Tratto dal romanzo pluripremiato di Elisa Shua Dusapin, Un inverno in Corea è il racconto di una relazione che si realizza più nel non detto e nelle sfumature che nell’interazione tra i suoi personaggi.
Soo-ha è incuriosita e poi attratta da Yan perché francese come il padre che non ha mai conosciuto, perché artista come lei non è mai stata, perché viaggiatore solitario, agli antipodi di una vita vissuta tra la cucina e il desk di una pensioncina. Eppure Soo-ha ha coltivato la speranza di un momento come questo negli anni, imparando il francese e sognando una vita più soddisfacente.
L’attrazione tra Soo-ha e Kerrand assume connotati quasi edipici, perché la ragazza sembra ripercorrere consapevolmente le orme sentimentali della madre. È un loop affettivo che la condanna al mal d’amore, a un romanticismo introverso e doloroso, amplificato dal confronto con la relazione “giusta” che la famiglia vorrebbe imporle: quella con il giovane connazionale, un ragazzo superficiale e privo dell’aura misteriosa dell’artista francese.
Ma Soo-ha ha bisogno di rivivere gli “errori” materni – errori che peraltro le hanno permesso di nascere – per conoscere se stessa e trovare, forse, la forza di affrontare la vita. La società che circonda Soo-ha di lei non comprende nulla: non capisce perché non segua a Seoul il suo ragazzo né il suo rifiuto di ricorrere alla chirurgia estetica, visto ormai come un passaggio obbligato in una Corea ossessionata dal look e dalle mode occidentali.

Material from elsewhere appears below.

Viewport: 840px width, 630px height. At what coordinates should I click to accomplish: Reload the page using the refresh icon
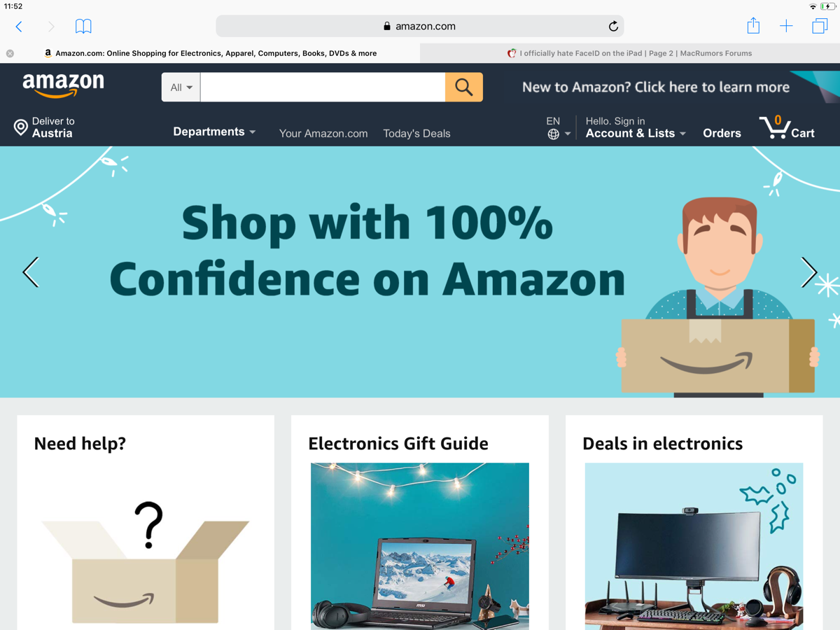(x=613, y=27)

Le emozioni più profonde vissute da Soo-ha e le sue insicurezze si manifestano attraverso la relazione con il cibo e la sua meticolosa preparazione di piatti a base di pesce – tra cui il pericoloso fugu, o pesce palla – ma sono in particolare le sequenze di animazione di Agnès Patron a tradurre visivamente i turbamenti dell’animo e il desiderio di libertà di una ragazza bloccata dalle circostanze e dalle menzogne impartitele, seppur a fin di bene, sin dalla più tenera età. Brevi lampi, tracciati con un inchiostro che riprende lo stile impressionista del personaggio di Kerrand, che esprimono la vera essenza di Soo-ha, sepolta sotto abiti dimessi e occhiali dalla montatura ordinaria e rifugiatasi nell’ovatta di una dimensione famigliare e protettiva.